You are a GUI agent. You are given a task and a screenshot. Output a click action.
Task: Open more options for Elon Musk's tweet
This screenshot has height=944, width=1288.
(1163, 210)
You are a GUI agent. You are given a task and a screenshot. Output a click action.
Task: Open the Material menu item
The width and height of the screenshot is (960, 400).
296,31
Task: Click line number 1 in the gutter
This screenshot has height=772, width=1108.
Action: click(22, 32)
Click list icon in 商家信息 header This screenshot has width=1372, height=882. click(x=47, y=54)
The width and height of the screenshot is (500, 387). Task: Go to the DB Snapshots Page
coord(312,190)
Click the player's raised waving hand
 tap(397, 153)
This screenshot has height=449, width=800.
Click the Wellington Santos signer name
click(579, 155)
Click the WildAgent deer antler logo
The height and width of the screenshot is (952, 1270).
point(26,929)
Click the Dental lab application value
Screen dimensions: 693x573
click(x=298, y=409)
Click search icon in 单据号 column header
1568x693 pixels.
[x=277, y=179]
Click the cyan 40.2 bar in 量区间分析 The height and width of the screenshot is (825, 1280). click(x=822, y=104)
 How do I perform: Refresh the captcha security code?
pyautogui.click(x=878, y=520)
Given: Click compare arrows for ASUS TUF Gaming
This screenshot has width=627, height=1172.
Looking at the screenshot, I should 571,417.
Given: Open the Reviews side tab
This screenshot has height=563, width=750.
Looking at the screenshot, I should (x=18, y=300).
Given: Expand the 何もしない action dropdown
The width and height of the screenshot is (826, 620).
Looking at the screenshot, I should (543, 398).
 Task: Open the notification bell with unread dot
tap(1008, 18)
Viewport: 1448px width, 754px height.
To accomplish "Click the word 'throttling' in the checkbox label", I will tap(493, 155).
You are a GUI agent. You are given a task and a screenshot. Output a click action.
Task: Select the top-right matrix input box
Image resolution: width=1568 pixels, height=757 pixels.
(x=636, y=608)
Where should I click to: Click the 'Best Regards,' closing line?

━━━━

## Your objective
Copy word for word the part of the items that opens with the line containing "Given: Click compare" and closes with the line containing "Looking at the screenshot, I should (x=18, y=300).".

## Solution
Given: Click compare arrows for ASUS TUF Gaming
This screenshot has width=627, height=1172.
Looking at the screenshot, I should 571,417.
Given: Open the Reviews side tab
This screenshot has height=563, width=750.
Looking at the screenshot, I should (x=18, y=300).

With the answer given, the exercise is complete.